## ページ抜粋
☆ ☆ ☆ ☆ ☆
わかりやすい例として、二酸化炭素分子を考えてみて下さい。二酸化炭素分子では、炭素と酸素の電気陰性度の違いのために、酸素に電荷がひきよせられ、酸素が負の、炭素が正の電荷を集め、電荷の局在がおこっています。そのため、となりあう2つの分子の、炭素と炭素の相互作用よりも、酸素と炭素の引力はかなり強くなっています。この、電荷の偏りがもっと極端であれば、水素結合と同じぐらいの相互作用となり、水と同じようなネットワークを形成することでしょう。
それにもかかわらず、二酸化炭素分子は極性をもちません。それは分子が対称で、全体としてみれば正電荷と負電荷の重心が一致するためです。極性の大きさと、最近接分子間相互作用の強さが比例するのは2原子分子までで、3原子以上になるといろんな幾何学的な原子配置がありうるので、冒頭のようなステートメントは正しくなくなるのです。
水分子のクラスタについて
「液体の水の中に、クラスタが存在する」、という話を非常によく聞きます。クラスタというのは、葡萄の房のことで、ここでは水数分子~数十分子の一団のことを指します。
☆ ☆ ☆ ☆ ☆
## 収集資料
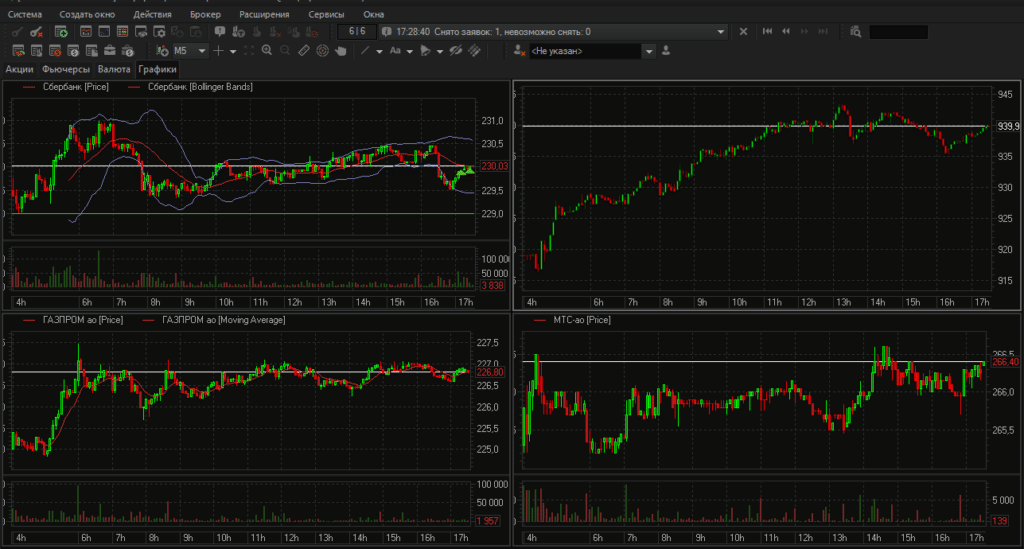Toggle hide objects eye icon

(455, 50)
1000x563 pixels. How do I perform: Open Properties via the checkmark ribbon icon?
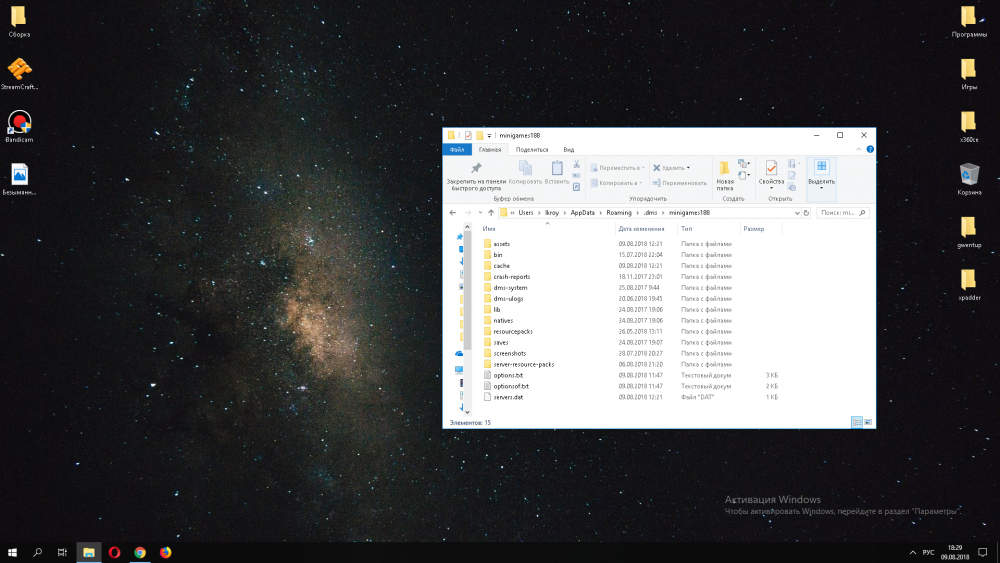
☆ ☆ ☆ ☆ ☆
## 設問
ページ抜粋の記述をもとに、次の問いに答えよ。
1. 二酸化炭素分子で負の電荷を集めるのは、どの原子か。
2. 二酸化炭素分子が極性をもたない理由として、抜粋はどのような説明をしているか。
3. 抜粋の中で「クラスタ」という語は、何を指すものとされているか。

## 解答
1. 負の電荷を集めるのは酸素である。
2. 分子が対称であり、全体としてみれば正電荷と負電荷の重心が一致するためである。
3. 水数分子から数十分子の一団を指すとされている。